AI-induced layoffs cross 1.3L mark! These jobs are still safe
What's the story
The year 2026 has witnessed a staggering number of layoffs in the tech industry, with over 1.28 lakh workers losing their jobs across 286 separate events. The trend is particularly pronounced among major companies such as Microsoft, LinkedIn, Amazon, Meta, Cisco, and PayPal. These firms have collectively announced thousands of job cuts this year as they continue to restructure their operations around artificial intelligence (AI).
Job market shift
AI operations and maintenance
Despite the massive layoffs, not all job roles are disappearing.
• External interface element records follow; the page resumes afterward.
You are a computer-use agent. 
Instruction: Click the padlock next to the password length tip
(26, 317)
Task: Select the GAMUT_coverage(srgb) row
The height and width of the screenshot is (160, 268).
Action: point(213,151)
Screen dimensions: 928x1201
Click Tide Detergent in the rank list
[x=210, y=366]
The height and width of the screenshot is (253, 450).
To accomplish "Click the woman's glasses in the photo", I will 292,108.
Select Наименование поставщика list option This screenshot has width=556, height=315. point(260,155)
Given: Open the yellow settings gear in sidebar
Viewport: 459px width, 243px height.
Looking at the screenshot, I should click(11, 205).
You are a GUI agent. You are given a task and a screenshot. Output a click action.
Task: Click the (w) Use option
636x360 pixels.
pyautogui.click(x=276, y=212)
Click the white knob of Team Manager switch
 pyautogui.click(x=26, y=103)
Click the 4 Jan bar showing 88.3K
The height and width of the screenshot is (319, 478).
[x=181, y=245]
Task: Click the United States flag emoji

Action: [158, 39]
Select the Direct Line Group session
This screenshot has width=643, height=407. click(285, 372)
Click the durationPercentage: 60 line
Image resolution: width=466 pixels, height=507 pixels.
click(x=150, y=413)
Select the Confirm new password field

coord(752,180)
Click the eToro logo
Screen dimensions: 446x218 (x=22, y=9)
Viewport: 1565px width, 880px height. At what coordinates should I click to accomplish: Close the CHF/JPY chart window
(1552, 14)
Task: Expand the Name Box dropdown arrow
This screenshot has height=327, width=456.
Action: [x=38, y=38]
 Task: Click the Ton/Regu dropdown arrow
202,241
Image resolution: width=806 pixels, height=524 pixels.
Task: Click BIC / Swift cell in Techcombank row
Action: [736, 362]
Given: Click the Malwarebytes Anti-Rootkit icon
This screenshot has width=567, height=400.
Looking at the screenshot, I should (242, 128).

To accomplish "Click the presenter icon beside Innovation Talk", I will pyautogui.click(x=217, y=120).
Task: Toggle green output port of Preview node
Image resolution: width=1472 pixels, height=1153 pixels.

In fact, some are becoming more crucial as companies integrate AI into their daily operations. Among these are AI operations and maintenance roles. These professionals monitor AI systems, troubleshoot deployment issues, manage workflows, and ensure models function properly within enterprise environments.
Skill requirement
Infrastructure and debugging engineers
Companies are also on the lookout for engineers who can supervise AI agents and detect errors generated by automated coding systems. As AI-generated software becomes more prevalent, there's still a demand for experienced engineers who understand infrastructure, debugging, and production environments. The report notes that many businesses now prefer hiring senior engineers with knowledge of AI instead of expanding large engineering teams.
Job stability
Cybersecurity professionals
Cybersecurity is another area that remains stable amid the tech layoffs. As companies deploy more AI tools internally, concerns over data leaks, vulnerabilities, and cyberattacks are on the rise. Security analysts, cloud security engineers, and threat response teams are still in demand as these roles require decision-making, risk analysis, and real-time response capabilities that AI systems cannot fully handle independently.
Emerging roles
Solutions engineers
Another role gaining prominence is that of solutions engineers. These professionals help companies integrate AI systems into existing software stacks, business workflows, and customer platforms. Industry executives believe nearly every sector will require specialists who understand both enterprise systems and AI deployment. Experts also highlight that communication and collaboration skills are becoming increasingly important in hiring processes as AI takes over repetitive workloads.